Leonardo Pina
Leonardo Pina

Reputation: 468

Why is waiting for a thread delaying updates to swing components?

I'm having trouble trying to understand why manipulating a swing component, namely a JProgressBar, just before waiting for a parallel task to finish.

In the following example, the progressBar will only activate its indeterminate mode after the thread finishes waiting for the result of a Callable, even though (I expect) that the call for setIndeterminate(true) happens before the waiting. Can someone explain why this happens?

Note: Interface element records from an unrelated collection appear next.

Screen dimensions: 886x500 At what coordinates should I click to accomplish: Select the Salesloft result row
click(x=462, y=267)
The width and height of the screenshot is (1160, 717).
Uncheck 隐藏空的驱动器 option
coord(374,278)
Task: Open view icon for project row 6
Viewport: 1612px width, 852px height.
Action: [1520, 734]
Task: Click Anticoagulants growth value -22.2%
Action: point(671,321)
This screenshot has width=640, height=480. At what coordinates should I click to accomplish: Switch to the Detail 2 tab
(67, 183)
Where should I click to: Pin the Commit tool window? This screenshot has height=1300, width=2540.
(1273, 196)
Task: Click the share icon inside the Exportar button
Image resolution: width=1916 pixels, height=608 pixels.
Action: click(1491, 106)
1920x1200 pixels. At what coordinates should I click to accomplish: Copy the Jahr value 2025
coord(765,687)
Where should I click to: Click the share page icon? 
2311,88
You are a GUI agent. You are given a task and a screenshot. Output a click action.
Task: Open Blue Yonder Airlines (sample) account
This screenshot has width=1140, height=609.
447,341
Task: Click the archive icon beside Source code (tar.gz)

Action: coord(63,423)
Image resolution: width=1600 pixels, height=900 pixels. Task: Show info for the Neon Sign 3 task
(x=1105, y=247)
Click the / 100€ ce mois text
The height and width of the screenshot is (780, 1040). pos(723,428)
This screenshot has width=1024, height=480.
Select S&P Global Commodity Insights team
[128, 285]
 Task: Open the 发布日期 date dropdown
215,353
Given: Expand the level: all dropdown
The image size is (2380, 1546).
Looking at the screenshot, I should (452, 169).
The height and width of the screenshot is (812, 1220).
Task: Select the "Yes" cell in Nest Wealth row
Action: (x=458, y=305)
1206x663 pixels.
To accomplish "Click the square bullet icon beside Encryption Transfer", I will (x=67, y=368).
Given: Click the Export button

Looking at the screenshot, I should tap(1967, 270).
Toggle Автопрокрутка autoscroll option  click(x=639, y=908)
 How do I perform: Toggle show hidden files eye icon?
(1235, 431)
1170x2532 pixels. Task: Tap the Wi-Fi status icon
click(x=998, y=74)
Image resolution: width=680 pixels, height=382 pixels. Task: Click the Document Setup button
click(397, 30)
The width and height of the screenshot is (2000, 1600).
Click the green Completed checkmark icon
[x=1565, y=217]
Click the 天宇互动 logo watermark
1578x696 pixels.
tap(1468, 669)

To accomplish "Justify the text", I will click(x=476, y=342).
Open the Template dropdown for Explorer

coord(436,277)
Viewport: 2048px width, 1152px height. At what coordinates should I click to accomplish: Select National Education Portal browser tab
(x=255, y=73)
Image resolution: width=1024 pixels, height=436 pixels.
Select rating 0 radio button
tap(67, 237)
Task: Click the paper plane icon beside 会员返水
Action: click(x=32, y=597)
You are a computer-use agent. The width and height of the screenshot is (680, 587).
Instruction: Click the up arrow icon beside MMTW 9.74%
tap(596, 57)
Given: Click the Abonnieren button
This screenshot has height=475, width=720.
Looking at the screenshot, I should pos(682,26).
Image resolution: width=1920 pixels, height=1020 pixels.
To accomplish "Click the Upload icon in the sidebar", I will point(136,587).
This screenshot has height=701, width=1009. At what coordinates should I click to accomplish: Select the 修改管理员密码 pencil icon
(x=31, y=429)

private void thisDoesntWork(JProgressBar p){
    ExecutorService executor = Executors.newSingleThreadExecutor();
    Future<String> jobResult = executor.submit(() -> aLengthyJob());

    // This happens only after the button finishes waiting. (future.get())
    // I want to know why. Shouldn't this line happen before the thread blocks?
    p.setIndeterminate(true);

    try {
        System.out.println(jobResult.get());
    } catch (InterruptedException | ExecutionException ex) {}
}

public void createAndShowGUI(){
    JFrame frame = new JFrame("This progress bar wont work");
    JPanel panel = new JPanel();
    JButton button = new JButton("Start");
    JProgressBar progressBar = new JProgressBar();
    frame.setSize(500, 300);
    frame.setDefaultCloseOperation(JFrame.EXIT_ON_CLOSE);
    panel.setLayout(new BoxLayout(panel, BoxLayout.Y_AXIS));

    // Problem happens withing this button's action
    button.addActionListener((e)->{          
        thisDoesntWork(progressBar);
    });

    panel.add(button);
    panel.add(progressBar);
    frame.add(panel);
    frame.setVisible(true);

}

private String aLengthyJob(){
    try {
        Thread.sleep(10000);
    } catch (InterruptedException ex) {}
    return "Done";
}

public static void main(String[] args) {
    new Test().createAndShowGUI();
}

If the waiting happens in another thread, it works as expected.

// Waiting in a third thread works fine
private void thisWorks(JButton b, JProgressBar p) {
    p.setIndeterminate(true);
    b.setEnabled(false);

    ExecutorService executor = Executors.newFixedThreadPool(2);
    Future<String> jobResult;

    jobResult = executor.submit(() -> aLengthyJob());
    executor.execute(() -> {
        try {
            System.out.println(jobResult.get());
            p.setIndeterminate(false);
            b.setEnabled(true);
        } catch (InterruptedException | ExecutionException ex) {}
    });
}

Imports:

import java.util.concurrent.ExecutionException;
import java.util.concurrent.ExecutorService;
import java.util.concurrent.Executors;
import java.util.concurrent.Future;
import javax.swing.BoxLayout;
import javax.swing.JButton;
import javax.swing.JFrame;
import javax.swing.JPanel;
import javax.swing.JProgressBar;

Upvotes: 0

Views: 81

Answers (1)

Timothy Truckle
Timothy Truckle

Reputation: 15622

jobResult.get() waits for the end of the other thread inside the EDT, blocking it.

Maybe you want to at least link to some background on edt.– GhostCat

here are some resouces to read about the EDT:

https://docs.oracle.com/javase/tutorial/uiswing/concurrency/dispatch.html

What is the event dispatching thread?